[Task]
No line before the one containing "Tap Turkey highlighted on the world map" is to be output; retype exactly that line and all lines that follow it to the end of the records.

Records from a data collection
Segment Open
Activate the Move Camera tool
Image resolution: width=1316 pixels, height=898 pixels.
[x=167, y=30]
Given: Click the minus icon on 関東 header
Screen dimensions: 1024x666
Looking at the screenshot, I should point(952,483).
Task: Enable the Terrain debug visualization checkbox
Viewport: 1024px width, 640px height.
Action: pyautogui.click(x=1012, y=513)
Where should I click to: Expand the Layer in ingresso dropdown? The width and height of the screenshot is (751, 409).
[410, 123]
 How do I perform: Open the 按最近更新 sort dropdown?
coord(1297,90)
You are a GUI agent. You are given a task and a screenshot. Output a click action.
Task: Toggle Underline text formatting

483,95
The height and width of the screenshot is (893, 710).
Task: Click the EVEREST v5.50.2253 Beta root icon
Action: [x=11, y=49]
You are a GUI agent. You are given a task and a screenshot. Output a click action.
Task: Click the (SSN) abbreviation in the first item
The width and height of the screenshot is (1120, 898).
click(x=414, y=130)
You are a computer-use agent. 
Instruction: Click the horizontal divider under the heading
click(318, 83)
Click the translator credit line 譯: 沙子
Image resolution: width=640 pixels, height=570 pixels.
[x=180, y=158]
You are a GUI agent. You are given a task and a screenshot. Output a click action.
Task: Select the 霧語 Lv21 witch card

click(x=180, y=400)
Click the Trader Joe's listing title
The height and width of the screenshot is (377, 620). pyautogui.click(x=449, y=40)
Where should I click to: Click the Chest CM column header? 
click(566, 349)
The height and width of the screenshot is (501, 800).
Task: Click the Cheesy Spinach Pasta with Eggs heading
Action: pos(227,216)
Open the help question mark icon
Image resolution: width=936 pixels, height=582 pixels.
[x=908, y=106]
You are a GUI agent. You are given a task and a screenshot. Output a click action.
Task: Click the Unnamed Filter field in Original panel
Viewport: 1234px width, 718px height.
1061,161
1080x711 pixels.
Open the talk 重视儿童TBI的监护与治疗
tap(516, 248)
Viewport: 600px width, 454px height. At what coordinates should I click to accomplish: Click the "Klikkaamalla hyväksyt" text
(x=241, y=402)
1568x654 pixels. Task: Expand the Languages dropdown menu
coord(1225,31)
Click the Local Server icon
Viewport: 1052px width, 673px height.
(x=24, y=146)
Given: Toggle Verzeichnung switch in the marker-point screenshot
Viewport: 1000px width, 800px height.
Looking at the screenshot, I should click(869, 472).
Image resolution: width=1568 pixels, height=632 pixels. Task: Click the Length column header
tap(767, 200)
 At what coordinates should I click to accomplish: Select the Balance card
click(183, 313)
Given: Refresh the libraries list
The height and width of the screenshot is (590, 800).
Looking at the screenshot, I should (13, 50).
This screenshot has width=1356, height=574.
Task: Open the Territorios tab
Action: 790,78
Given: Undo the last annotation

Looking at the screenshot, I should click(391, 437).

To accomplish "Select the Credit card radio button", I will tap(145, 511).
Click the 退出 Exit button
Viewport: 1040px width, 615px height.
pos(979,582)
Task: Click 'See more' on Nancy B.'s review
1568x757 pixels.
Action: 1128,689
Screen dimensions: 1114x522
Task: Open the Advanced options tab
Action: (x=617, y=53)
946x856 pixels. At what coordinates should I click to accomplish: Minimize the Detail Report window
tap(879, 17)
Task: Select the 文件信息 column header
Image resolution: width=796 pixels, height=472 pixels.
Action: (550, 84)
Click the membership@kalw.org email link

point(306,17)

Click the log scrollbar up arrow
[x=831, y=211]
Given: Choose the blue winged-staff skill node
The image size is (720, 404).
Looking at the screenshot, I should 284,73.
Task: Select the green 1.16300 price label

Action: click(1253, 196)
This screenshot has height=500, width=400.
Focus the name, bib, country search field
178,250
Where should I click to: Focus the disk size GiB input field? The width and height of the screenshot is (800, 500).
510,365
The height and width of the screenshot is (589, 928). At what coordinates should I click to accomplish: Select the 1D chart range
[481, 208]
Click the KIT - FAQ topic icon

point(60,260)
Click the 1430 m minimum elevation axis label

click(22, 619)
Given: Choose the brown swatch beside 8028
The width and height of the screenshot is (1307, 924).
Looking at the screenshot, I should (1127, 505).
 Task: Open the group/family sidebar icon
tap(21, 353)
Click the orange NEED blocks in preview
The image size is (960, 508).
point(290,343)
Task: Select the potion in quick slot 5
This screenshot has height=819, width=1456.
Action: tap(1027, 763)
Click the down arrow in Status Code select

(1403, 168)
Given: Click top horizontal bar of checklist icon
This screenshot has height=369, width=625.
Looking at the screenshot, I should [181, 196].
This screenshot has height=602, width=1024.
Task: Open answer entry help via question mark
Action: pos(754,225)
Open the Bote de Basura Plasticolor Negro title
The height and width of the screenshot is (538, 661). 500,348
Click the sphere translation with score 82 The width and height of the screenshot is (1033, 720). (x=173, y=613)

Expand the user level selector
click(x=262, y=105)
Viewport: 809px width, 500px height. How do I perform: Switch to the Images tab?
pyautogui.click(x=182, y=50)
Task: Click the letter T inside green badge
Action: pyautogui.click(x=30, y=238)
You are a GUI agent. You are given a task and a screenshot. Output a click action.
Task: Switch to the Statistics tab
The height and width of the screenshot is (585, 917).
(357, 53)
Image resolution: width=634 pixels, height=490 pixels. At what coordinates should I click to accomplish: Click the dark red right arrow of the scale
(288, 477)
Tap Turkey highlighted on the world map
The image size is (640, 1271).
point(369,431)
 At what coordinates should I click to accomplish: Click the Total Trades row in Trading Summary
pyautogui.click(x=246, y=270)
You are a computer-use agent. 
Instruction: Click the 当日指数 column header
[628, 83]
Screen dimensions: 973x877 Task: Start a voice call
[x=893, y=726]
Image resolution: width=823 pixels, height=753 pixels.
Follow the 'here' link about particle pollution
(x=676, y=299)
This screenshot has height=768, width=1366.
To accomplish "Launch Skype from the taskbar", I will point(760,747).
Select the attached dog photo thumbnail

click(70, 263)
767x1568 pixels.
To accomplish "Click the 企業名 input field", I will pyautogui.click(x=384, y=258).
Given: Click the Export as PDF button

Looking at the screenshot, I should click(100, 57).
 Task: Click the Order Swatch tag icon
Segment Closed
[Problem solution]
Tap Turkey highlighted on the world map
The image size is (640, 1271).
point(369,431)
 At what coordinates should I click to accomplish: Click the Total Trades row in Trading Summary
pyautogui.click(x=246, y=270)
You are a computer-use agent. 
Instruction: Click the 当日指数 column header
[628, 83]
Screen dimensions: 973x877 Task: Start a voice call
[x=893, y=726]
Image resolution: width=823 pixels, height=753 pixels.
Follow the 'here' link about particle pollution
(x=676, y=299)
This screenshot has height=768, width=1366.
To accomplish "Launch Skype from the taskbar", I will point(760,747).
Select the attached dog photo thumbnail

click(70, 263)
767x1568 pixels.
To accomplish "Click the 企業名 input field", I will pyautogui.click(x=384, y=258).
Given: Click the Export as PDF button

Looking at the screenshot, I should click(100, 57).
 Task: Click the Order Swatch tag icon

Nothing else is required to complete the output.